The outsole has flex-grooves and what Brooks calls “propulsion pods”. These are not pods in the sense of the Brooks Neuro or the old NB 890’s, these are more the suggestion of pods. There are sections of blown rubber outlining sections of BioMoGo (the yellow is blown rubber and the white is the BioMoGo). Again, this all pretty much disappears underfoot, but there is a nice pop off of the ground.

The Hyperion runs like a dream. If I weren’t in near constant pain from the way the shoe cuts into my heel I would absolutely race in these. They feel good at any speed and are pretty invisible underfoot. It’s one of those shoes that feel good slow and even better fast. There’s enough cushion underfoot to go 1/2 marathon for sure.

The Brooks Hyperion would be a terrific race and fast training shoe if it weren’t for the fit issues. If it doesn’t happen to irritate your heel I’d highly recommend it. They are super light, the upper is a nice, stretchy material, they breathe well and run well at any tempo. Unfortunately they give me blisters in places no other shoe does, and for that reason I’m not a fan.
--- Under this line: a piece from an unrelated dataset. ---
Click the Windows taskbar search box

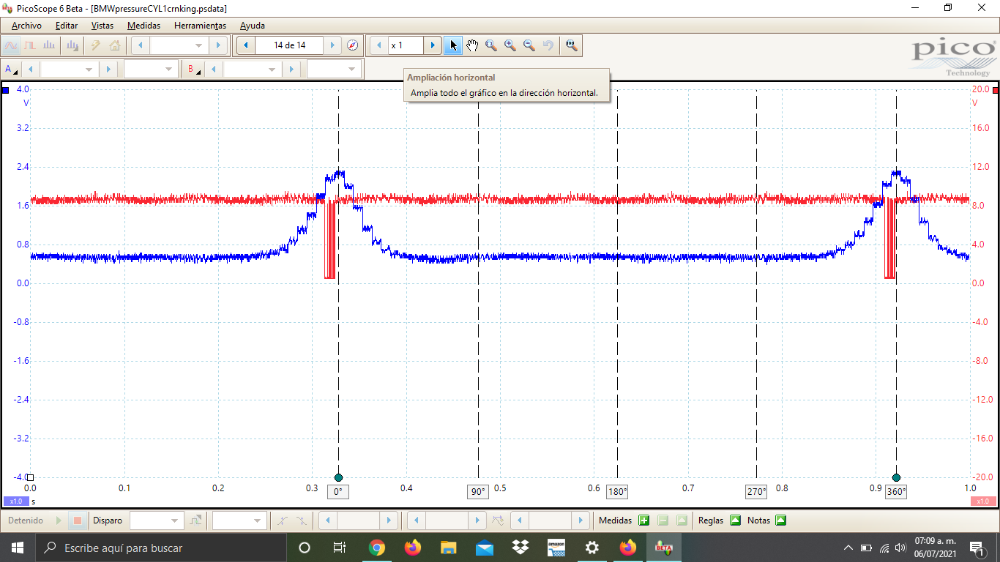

Hyperion vs. NB 1400 V4 (Peter's RTR review here)
The Hyperion is lighter and has 2mm more underfoot in the front and the heel. To me the Hyperion feels just a hair firmer than the NB. Both great rides, but the fit of the NB is better for me.

Hyperion vs. Asics Hyperspeed 7 (Peter's RTR review here)
Hyperspeed feels a little more cushioned than the Hyperion and fits a bit better. Both are super light.

 Hyperion vs. Skechers GoMeb 3 (Peter's RTR review here)
The Hyperion feels like less shoe. It’s far more flexible, but may not be as solid over the longer miles.

Hyperion vs. Adidas Adios Boost 3 (Sam's RTR review here)
Similar firmness for me on these two. Adidas wins out on fit and resilience over miles.

Editor's Note: We recently tested the upcoming  Brooks Asteria a light racer/trainer with some stability features at the heel and a roomy soft toe box. We are not seeing the T-5 and T-7 for fall but will confirm with Brooks. Asteria review here

Score 3.5 of out 5
-1.0 for fit issues.
-0.5 for price ($130 pretty high for a racing flat).

All Photos Credit: Peter Stuart
The Brooks Hyperion were a personal purchase at retail.

Peter Stuart's Running Bio

My running career got off to a slow start…in high school I was told I ran like a race walker and was thus relegated to race walking on the track team. I got back into running about 15 years ago and then into triathlon. Triathlon really rekindled my love for running, so about two years ago I hired a coach and really focused on the half and full marathons.  I broke a bad habit of putting in tons of moderately hard miles (and no easy or hard ones) and after plateauing at 3:25 (with some disastrous marathons in there), this past year I brought my marathon under 3:00 and my half under 1:25. Along the way I’ve developed a bit of a shoe problem.